• [The data]
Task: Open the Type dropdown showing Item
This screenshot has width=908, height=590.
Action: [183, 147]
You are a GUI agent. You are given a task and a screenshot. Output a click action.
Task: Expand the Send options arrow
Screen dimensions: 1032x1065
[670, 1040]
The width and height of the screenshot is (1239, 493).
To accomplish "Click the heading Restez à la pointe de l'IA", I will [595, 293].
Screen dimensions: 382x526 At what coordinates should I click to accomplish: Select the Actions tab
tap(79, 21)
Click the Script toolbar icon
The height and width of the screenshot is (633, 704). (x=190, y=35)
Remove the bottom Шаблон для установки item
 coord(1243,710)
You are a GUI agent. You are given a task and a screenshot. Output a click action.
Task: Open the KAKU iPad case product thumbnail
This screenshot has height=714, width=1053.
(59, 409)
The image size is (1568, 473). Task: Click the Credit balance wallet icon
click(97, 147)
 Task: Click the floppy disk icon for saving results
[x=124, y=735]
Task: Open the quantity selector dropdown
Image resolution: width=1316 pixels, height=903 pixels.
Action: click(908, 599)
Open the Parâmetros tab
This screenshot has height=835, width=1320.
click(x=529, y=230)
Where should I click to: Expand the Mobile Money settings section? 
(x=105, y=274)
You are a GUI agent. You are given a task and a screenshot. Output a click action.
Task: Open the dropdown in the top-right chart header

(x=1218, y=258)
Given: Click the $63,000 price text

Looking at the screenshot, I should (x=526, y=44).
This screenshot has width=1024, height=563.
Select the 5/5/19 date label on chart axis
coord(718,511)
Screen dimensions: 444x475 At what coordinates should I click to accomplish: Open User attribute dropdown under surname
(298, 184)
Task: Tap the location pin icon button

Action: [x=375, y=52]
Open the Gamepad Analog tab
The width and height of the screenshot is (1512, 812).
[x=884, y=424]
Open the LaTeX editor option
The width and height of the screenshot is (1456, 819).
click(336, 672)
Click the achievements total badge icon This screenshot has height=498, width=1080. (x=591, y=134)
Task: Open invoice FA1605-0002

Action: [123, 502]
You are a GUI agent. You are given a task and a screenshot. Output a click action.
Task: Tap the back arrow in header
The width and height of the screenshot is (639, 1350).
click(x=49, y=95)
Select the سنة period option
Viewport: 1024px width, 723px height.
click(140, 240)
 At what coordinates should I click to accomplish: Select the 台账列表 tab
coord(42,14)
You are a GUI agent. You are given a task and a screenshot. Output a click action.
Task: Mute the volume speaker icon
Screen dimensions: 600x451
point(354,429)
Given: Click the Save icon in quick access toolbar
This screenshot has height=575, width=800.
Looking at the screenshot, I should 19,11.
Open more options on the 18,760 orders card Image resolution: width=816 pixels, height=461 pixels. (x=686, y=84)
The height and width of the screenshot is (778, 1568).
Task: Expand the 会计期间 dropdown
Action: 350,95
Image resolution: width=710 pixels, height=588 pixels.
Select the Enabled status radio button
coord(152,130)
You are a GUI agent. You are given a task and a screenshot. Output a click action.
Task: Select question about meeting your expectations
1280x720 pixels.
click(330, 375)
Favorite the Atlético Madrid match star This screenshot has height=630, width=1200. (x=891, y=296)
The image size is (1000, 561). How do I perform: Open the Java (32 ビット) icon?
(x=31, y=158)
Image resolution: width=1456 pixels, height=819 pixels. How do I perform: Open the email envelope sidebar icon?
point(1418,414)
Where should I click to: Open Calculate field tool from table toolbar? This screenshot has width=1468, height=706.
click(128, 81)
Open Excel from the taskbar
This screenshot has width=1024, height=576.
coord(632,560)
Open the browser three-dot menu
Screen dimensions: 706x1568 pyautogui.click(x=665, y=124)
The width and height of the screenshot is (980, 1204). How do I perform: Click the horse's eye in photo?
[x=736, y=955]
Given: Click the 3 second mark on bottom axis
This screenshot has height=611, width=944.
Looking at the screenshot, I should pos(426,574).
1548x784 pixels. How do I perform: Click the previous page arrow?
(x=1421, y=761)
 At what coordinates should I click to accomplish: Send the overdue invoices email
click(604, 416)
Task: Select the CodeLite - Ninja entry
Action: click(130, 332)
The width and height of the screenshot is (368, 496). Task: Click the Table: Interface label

• [What this task involves]
Everything above from the line containing "Given: Click the $63,000 price text" through the line containing "Open the Gamepad Analog tab" must be copied exactly. Nothing outside that range belongs in the answer.

• [Response box]
Given: Click the $63,000 price text

Looking at the screenshot, I should (x=526, y=44).
This screenshot has width=1024, height=563.
Select the 5/5/19 date label on chart axis
coord(718,511)
Screen dimensions: 444x475 At what coordinates should I click to accomplish: Open User attribute dropdown under surname
(298, 184)
Task: Tap the location pin icon button

Action: [x=375, y=52]
Open the Gamepad Analog tab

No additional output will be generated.